Mean Girls (2024)

Directed by Samantha Jayne & Arturo Perez Jr. Starring Angourie Rice, Reneé Rapp, Bebe Wood, Auli’i Cravalho, Christopher Briney, Jaquel Spivey, Avantika, Tim Meadows, Tina Fey, Busy Philipps, Jenna Fischer, Mahi Alam, Jon Hamm. [PG-13]

A film version of a musical adaptation of a popular teen movie twenty years removed from its prime sounds like the sort of project Jenna Maroney would be excited to land while Liz Lemon looks on, exasperated. There’s hope here, though, because Liz Lemon herself is intimately involved in its development and production. Talk about results as synonymous with her last name… I don’t know if it was Tina Fey or someone else, but whoever thought it would be a good idea to take Mean Girls (the “Clueless of the 00s”, in how it was a popular teen movie that looked like it was going to be crap, but sharp writing and good casting made it a good time) and give it a fresh coat of “diversity paint” and strain it through a “TikTok musical” filter should take a moment to rethink their values and priorities. And, hey, I normally champion growing diversity in mainstream filmmaking, but when you’re dealing with superficial high school cliques…no, now’s not the time (in terms of general appearance and fashion, who thought the girls here would make for convincing “Plastics”?).
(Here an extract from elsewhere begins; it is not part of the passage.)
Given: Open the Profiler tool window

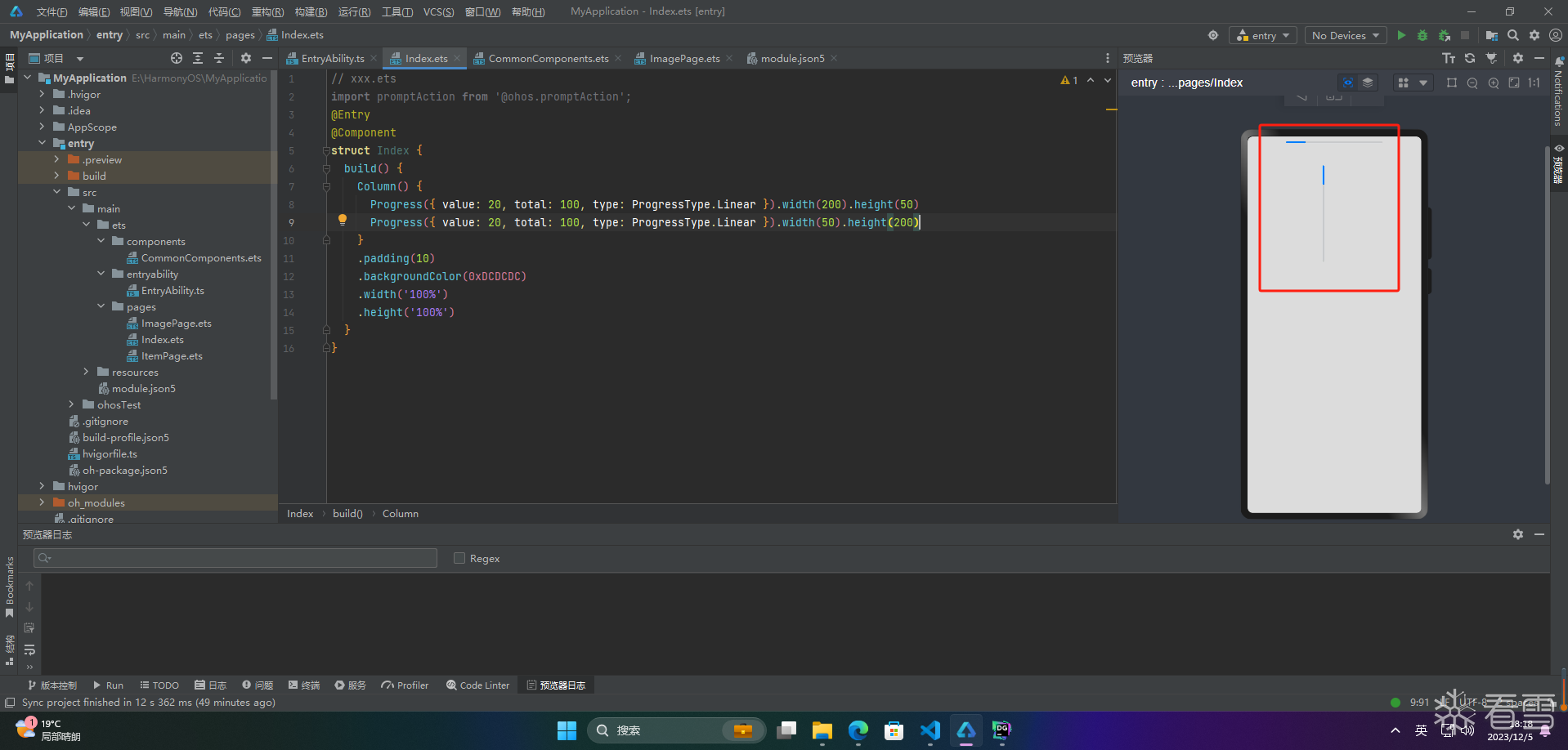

Story is the same—exactly the same—and virtually every story beat and quotable is recreated straight-up without a twist, so its selling point should be what’s new, right? You know, the songs? Well, they often come at a barrage, so there’s no skimping there, but they’re worse than immemorable…they’re really, really bad—generic and slipshod melodies, poor mixing and synching, pitchy vocals, the lyrics spelling out the obvious at every turn, the boring choreography looking like it’s trying to “go viral”, and the visual arrangements being just as brash and assaulting as the music (it will surprise no one to learn the two credited directors are each making their feature debuts here). They may have hidden the “musical” part of this rehash (or else why not call it Mean Girls: The Musical to stand out from the original movie?), but there’s no getting past this—no new actor matching or improving on who previously played their role and a reliance on “greatest hits” lines/jokes are why this thing would have been kind of lame as is, but the awfulness of its song production choices is why it actually flat-out sucks. Star of the original Mean Girls, Lindsay Lohan, makes a gratuitous cameo appearance.